After her son died at age 8 of complications from congenital heart defects, Betsy Peterson poured her grief into raising awareness and funding research, creating a national nonprofit to help other families.

Peterson learned her son, Sam, had multiple congenital heart defects shortly after he was born by emergency C-section in 1986.

Sam had four critical CHDs that made it difficult for his blood to get enough oxygen to fuel the rest of his body. He had his first open-heart surgery when he was just 3 days old. His second came at 10 months, along with a “corrective” surgery at age 3.

But after that surgery, Sam experienced major complications. His heart’s upper and lower chambers weren’t signaling the heart to pump, causing it to stop. It resumed normal pumping after a few days, but the complication occurred again after he was home for a few days, requiring resuscitation. Doctors implanted a pacemaker, but counseled the family that there was little research available and that Sam’s future was uncertain.

“I knew then that every day was a miracle and that if it hadn’t been for research from past generations, he would not have lived more than a day when he was born,” Peterson said. “I was incredibly grateful for what the doctors were able to do for him and his particular abnormality.”

CHDs are the most common birth defect in the United States, affecting eight out of 1,000 births, or more than 35,000 babies annually.

Some heart defects are minor and an individual may never exhibit symptoms. Others, like Sam’s, require detection and intervention within the first days of life.

SamPeterson-3 mos.beforedeath

After getting his pacemaker, Sam was able to live a relatively normal life in the Chicago suburbs. But, Peterson still met with school officials, coaches and the local fire department to make sure they knew to perform CPR immediately if he ever collapsed again. Sam played basketball, baseball and soccer, making sure to sit out and rest if he was getting overtired.

“He looked and acted like a normal kid,” she said.

At 8, Sam underwent a full cardiac workup in preparation for a move to Singapore, where his dad, Steve, had a new job assignment. All looked well, but on Dec. 22, 1994, Sam collapsed and was airlifted to Children’s Memorial (now Lurie Children’s) Hospital of Chicago. He died 13 days later from multiple organ failure.

“When Sam died, it was like you’d cut off one of my limbs,” Peterson said. “I still feel him and mourn him, and I know he’s still with me in spirit, but there is a hole that can never really be filled.”

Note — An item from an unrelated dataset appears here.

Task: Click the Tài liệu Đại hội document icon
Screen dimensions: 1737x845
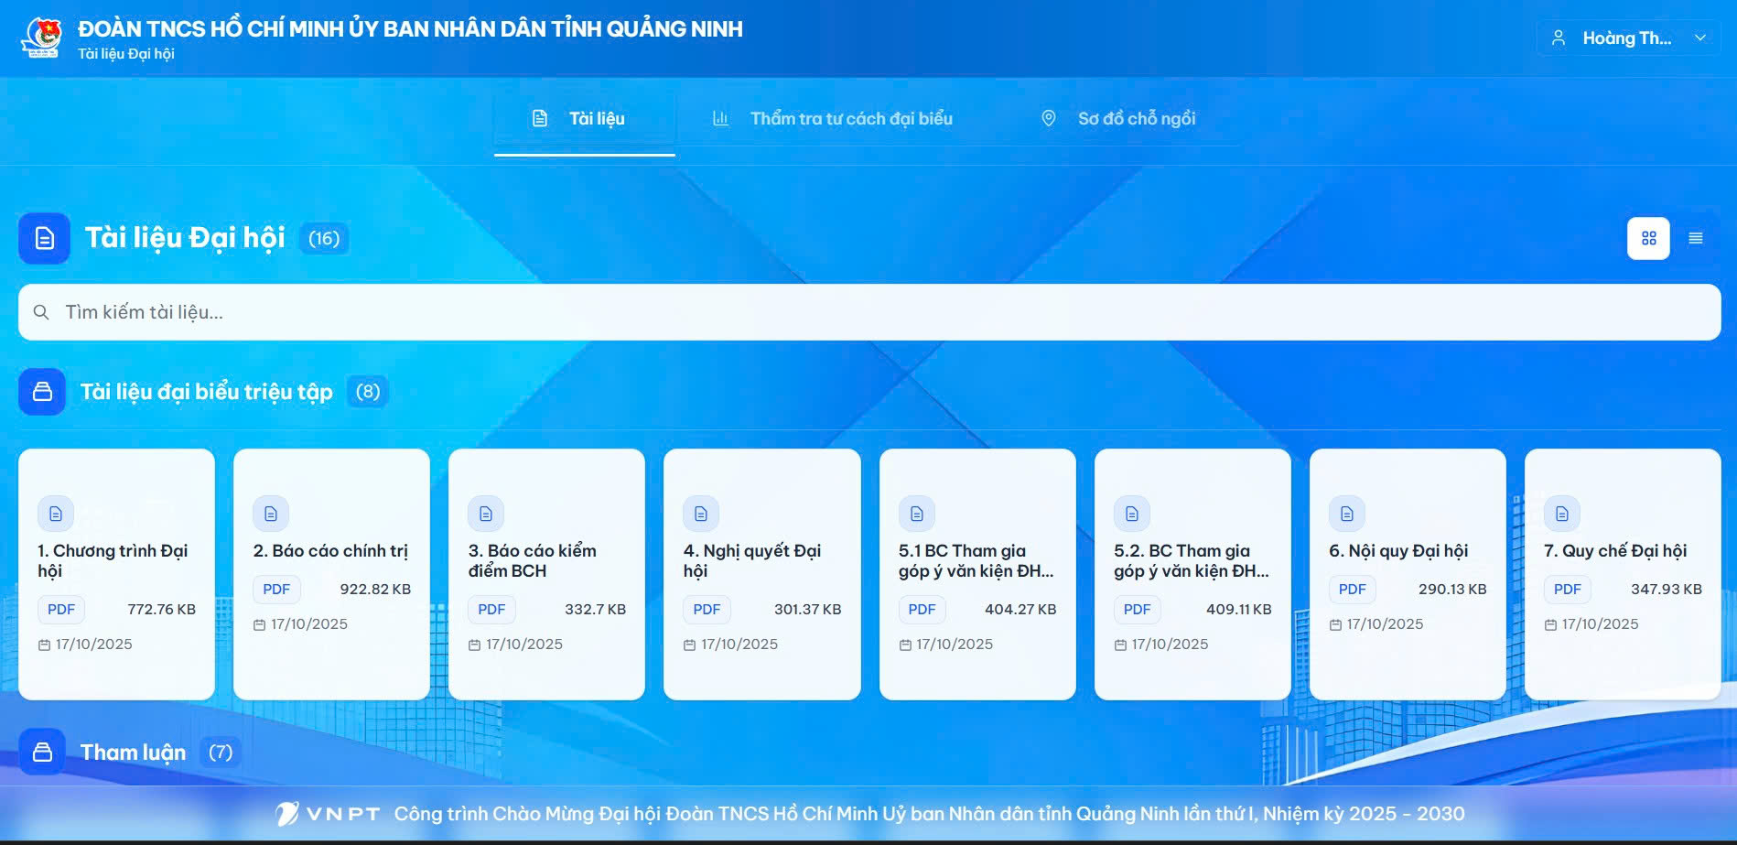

After Sam died, Peterson learned there wasn’t an organization dedicated to raising awareness and research funds for CHDs.

Eager to find a way to change that, the family donated Sam’s heart to the F.S. Idriss Cardiac Registry for future research and directed donations to the hospital for funding.

As loved ones grieved, a friend from high school suggested Peterson use her background in public relations and fundraising to start a foundation. Sam’s cardiologist and heart surgeon also encouraged Peterson and offered to help.

When the family returned to Chicago from Singapore a year later in 1996, Peterson founded The Children’s Heart Foundation. The nonprofit has grown into a national organization directed by a board filled with families of kids with congenital heart defects.

Betsy and Steve Peterson, with their daugther Hallie and son Sam.

Betsy and Steve Peterson, with their daugther Hallie and son Sam.

“I never wanted the foundation to be about Sam, I wanted it to be for all congenital heart families and I wanted it to grow,” Peterson said. In its first year, the organization raised $90,000, under its $100,000 goal, but enough to fund a small research project. They raised $200,000 the following year.

Now in its 20th year, CHF has independently funded 67 research projects with nearly $8 million. In addition, CHF and the American Heart Association have collaboratively funded seven research projects with nearly $800,000 through the Congenital Heart Defect Research Awards.

“Now, because of research, more infants born with CHDs survive to adulthood,” Peterson said. “That wasn’t true when my son was born.”

Peterson, who continues to work as a CHF executive board member and in advocacy, urges parents to get more detailed screenings during pregnancy. She also advocates for pulse oximetry readings after babies are born to help identify CHDs as early as possible. And she’s working to raise awareness about better long-term care, as more children born with CHDs today live into adulthood.

Peterson said the foundation played an important role in helping her deal with losing Sam, and that he continues to provide inspiration.

“He keeps me fighting for other heart kids and their families,” she said. “We need to work together to build a collective voice. We can do so much more together than we can alone.”